Sorry, my mistake; but another poster *does* have a wooden one (and this does have a surprisingly low expansion coefficient)

Reply to
newshound

That's a pretty light-weight link. If the OP claims to observe the opposite effect, I am inclined to believe them.

Reply to
newshound

His name wasn't Pinokio was it ;-)

Reply to
whisky-dave

I was going to flippantly say the pendulum was made of Zirconium tungstate a material with a negative thermal coefficient, but this picture gives me another idea.

The picture clearly shows that the pendulum has rubbed against the wooden case, this would slow it down. Perhaps the clock was adjusted to take this rubbing into account when cool but at higher temperatures the rubbing stops or is lessened by movement of the pendulum due to thermal expansion?

Reply to
Jim Ericsson

I think the arc-shaped scratch on the back wall of the clock, roughly level with the nut at the bottom of the pendulum, is from times when the pendulum has not been set in motion truly parallel to the back wall and has scraped until it has started to swing true. I've not seen any evidence of it happening all the time, only as an initial start condition.

Oh, by the way, I solved the problem with the camera delaying taking flash photos. I'd somehow set the flash to red-eye, where it flashes a dim light on the camera a few times to contract the subject's pupils before firing the main flash and taking the photo.
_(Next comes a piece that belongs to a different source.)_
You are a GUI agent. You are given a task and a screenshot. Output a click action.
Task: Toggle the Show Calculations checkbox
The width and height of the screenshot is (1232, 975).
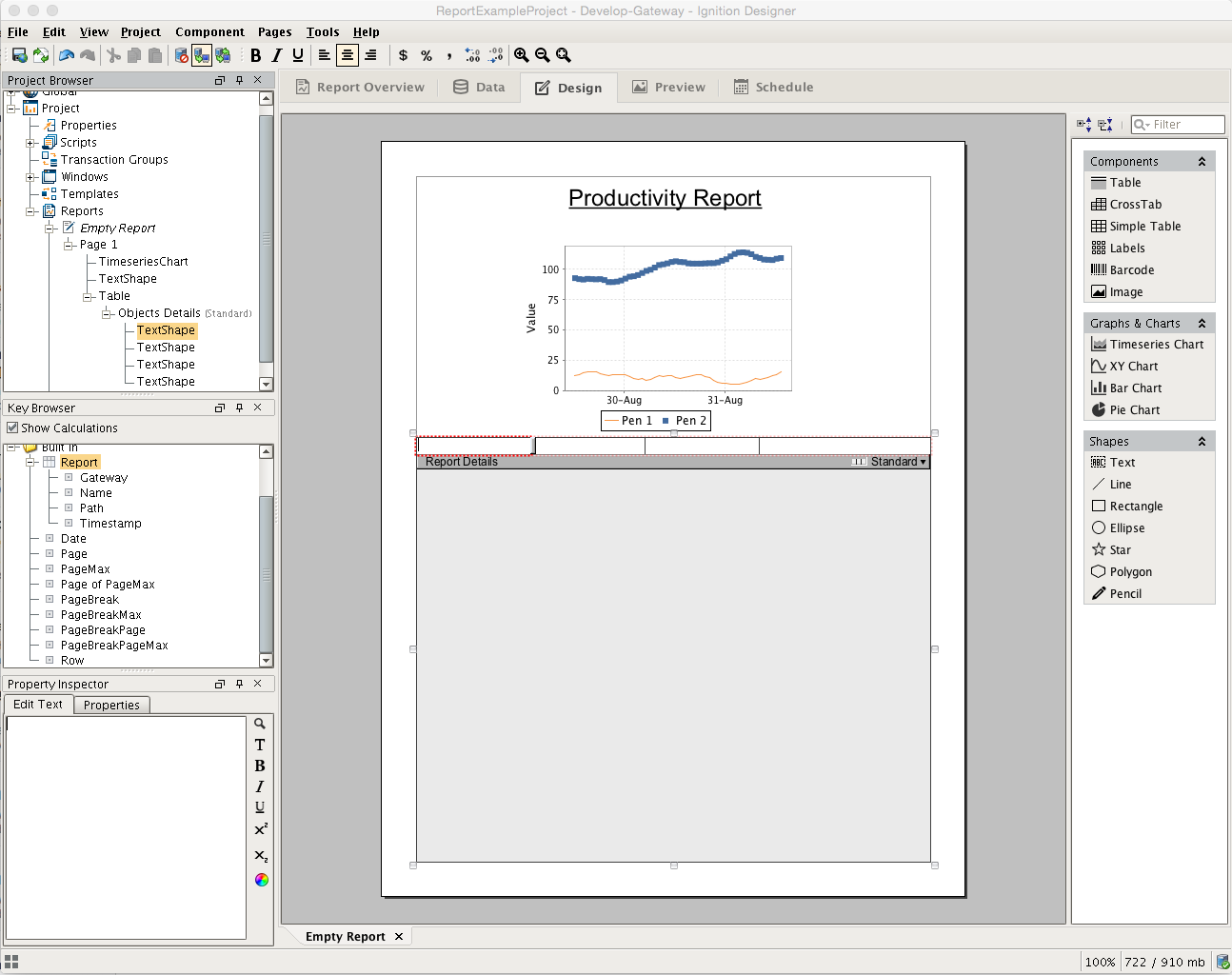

Without my reading glasses on, the symbol in the display looked like rear-curtain flash rather the one for red-eye. Too much technology...

Reply to
NY

You guessed that the bob might be adjusted by a nut on a screwed rod, but I can't see any trace of a thread on the rod. Also you said you don't want to turn the bob, so how can you see the back and say that it's fixed at its bottom?

It looks as if the whole pendulun might be removed by unhooking at its top for examination.

How much does it gain in hot weather compared to cold?